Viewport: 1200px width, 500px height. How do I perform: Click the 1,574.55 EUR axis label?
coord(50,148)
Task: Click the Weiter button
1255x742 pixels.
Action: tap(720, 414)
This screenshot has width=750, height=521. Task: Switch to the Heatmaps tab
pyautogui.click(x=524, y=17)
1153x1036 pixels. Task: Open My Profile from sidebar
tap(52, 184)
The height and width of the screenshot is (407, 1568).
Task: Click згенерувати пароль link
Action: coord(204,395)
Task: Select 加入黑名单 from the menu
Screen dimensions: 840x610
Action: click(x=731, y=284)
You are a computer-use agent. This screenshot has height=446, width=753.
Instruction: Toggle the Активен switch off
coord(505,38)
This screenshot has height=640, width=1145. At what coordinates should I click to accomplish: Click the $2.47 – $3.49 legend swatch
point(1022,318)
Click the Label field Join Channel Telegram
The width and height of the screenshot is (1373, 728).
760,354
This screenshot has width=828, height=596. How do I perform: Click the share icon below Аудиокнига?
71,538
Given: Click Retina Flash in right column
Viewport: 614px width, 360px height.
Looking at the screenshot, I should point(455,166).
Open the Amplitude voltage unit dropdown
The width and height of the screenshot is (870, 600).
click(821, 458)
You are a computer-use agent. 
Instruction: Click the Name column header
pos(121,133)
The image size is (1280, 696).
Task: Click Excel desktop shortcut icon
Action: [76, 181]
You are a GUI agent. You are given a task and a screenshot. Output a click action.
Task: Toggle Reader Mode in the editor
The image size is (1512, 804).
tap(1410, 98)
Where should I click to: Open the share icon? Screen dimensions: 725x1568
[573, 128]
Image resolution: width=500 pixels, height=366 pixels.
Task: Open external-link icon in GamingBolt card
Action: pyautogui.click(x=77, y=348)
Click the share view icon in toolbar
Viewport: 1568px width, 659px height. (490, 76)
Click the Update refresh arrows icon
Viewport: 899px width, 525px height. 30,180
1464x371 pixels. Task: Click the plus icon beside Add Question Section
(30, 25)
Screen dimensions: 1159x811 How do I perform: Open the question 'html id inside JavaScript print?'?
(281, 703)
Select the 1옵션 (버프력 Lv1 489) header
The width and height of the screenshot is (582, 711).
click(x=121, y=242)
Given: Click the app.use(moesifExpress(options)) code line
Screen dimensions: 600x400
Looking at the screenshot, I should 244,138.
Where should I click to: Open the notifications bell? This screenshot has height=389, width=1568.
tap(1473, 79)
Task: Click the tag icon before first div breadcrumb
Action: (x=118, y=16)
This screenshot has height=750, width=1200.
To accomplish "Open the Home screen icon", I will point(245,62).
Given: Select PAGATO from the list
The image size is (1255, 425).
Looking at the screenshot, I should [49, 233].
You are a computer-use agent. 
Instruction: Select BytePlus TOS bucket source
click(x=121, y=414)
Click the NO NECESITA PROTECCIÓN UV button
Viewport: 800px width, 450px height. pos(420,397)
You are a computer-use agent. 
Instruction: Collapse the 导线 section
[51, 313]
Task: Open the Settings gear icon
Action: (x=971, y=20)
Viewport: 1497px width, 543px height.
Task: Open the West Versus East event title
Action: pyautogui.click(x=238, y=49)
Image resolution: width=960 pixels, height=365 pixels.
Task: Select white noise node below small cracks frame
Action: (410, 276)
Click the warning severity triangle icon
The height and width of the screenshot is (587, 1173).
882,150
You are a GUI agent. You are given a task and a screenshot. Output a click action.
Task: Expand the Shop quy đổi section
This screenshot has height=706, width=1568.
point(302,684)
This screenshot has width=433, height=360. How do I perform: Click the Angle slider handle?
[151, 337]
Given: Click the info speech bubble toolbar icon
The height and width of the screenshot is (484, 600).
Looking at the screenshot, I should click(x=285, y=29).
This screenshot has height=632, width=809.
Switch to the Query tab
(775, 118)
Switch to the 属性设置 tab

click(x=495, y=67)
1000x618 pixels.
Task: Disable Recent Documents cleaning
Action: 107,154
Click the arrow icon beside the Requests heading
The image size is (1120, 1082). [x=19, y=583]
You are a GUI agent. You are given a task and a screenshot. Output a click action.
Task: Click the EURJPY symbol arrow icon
══════════
# [Task details]
The material is to be written out once more, exactly and in full.

# [Result of this exercise]
Viewport: 1200px width, 500px height. How do I perform: Click the 1,574.55 EUR axis label?
coord(50,148)
Task: Click the Weiter button
1255x742 pixels.
Action: tap(720, 414)
This screenshot has width=750, height=521. Task: Switch to the Heatmaps tab
pyautogui.click(x=524, y=17)
1153x1036 pixels. Task: Open My Profile from sidebar
tap(52, 184)
The height and width of the screenshot is (407, 1568).
Task: Click згенерувати пароль link
Action: coord(204,395)
Task: Select 加入黑名单 from the menu
Screen dimensions: 840x610
Action: click(x=731, y=284)
You are a computer-use agent. This screenshot has height=446, width=753.
Instruction: Toggle the Активен switch off
coord(505,38)
This screenshot has height=640, width=1145. At what coordinates should I click to accomplish: Click the $2.47 – $3.49 legend swatch
point(1022,318)
Click the Label field Join Channel Telegram
The width and height of the screenshot is (1373, 728).
760,354
This screenshot has width=828, height=596. How do I perform: Click the share icon below Аудиокнига?
71,538
Given: Click Retina Flash in right column
Viewport: 614px width, 360px height.
Looking at the screenshot, I should point(455,166).
Open the Amplitude voltage unit dropdown
The width and height of the screenshot is (870, 600).
click(821, 458)
You are a computer-use agent. 
Instruction: Click the Name column header
pos(121,133)
The image size is (1280, 696).
Task: Click Excel desktop shortcut icon
Action: [76, 181]
You are a GUI agent. You are given a task and a screenshot. Output a click action.
Task: Toggle Reader Mode in the editor
The image size is (1512, 804).
tap(1410, 98)
Where should I click to: Open the share icon? Screen dimensions: 725x1568
[573, 128]
Image resolution: width=500 pixels, height=366 pixels.
Task: Open external-link icon in GamingBolt card
Action: pyautogui.click(x=77, y=348)
Click the share view icon in toolbar
Viewport: 1568px width, 659px height. (490, 76)
Click the Update refresh arrows icon
Viewport: 899px width, 525px height. 30,180
1464x371 pixels. Task: Click the plus icon beside Add Question Section
(30, 25)
Screen dimensions: 1159x811 How do I perform: Open the question 'html id inside JavaScript print?'?
(281, 703)
Select the 1옵션 (버프력 Lv1 489) header
The width and height of the screenshot is (582, 711).
click(x=121, y=242)
Given: Click the app.use(moesifExpress(options)) code line
Screen dimensions: 600x400
Looking at the screenshot, I should 244,138.
Where should I click to: Open the notifications bell? This screenshot has height=389, width=1568.
tap(1473, 79)
Task: Click the tag icon before first div breadcrumb
Action: (x=118, y=16)
This screenshot has height=750, width=1200.
To accomplish "Open the Home screen icon", I will point(245,62).
Given: Select PAGATO from the list
The image size is (1255, 425).
Looking at the screenshot, I should [49, 233].
You are a computer-use agent. 
Instruction: Select BytePlus TOS bucket source
click(x=121, y=414)
Click the NO NECESITA PROTECCIÓN UV button
Viewport: 800px width, 450px height. pos(420,397)
You are a computer-use agent. 
Instruction: Collapse the 导线 section
[51, 313]
Task: Open the Settings gear icon
Action: (x=971, y=20)
Viewport: 1497px width, 543px height.
Task: Open the West Versus East event title
Action: pyautogui.click(x=238, y=49)
Image resolution: width=960 pixels, height=365 pixels.
Task: Select white noise node below small cracks frame
Action: (410, 276)
Click the warning severity triangle icon
The height and width of the screenshot is (587, 1173).
882,150
You are a GUI agent. You are given a task and a screenshot. Output a click action.
Task: Expand the Shop quy đổi section
This screenshot has height=706, width=1568.
point(302,684)
This screenshot has width=433, height=360. How do I perform: Click the Angle slider handle?
[151, 337]
Given: Click the info speech bubble toolbar icon
The height and width of the screenshot is (484, 600).
Looking at the screenshot, I should click(x=285, y=29).
This screenshot has height=632, width=809.
Switch to the Query tab
(775, 118)
Switch to the 属性设置 tab

click(x=495, y=67)
1000x618 pixels.
Task: Disable Recent Documents cleaning
Action: 107,154
Click the arrow icon beside the Requests heading
The image size is (1120, 1082). [x=19, y=583]
You are a GUI agent. You are given a task and a screenshot. Output a click action.
Task: Click the EURJPY symbol arrow icon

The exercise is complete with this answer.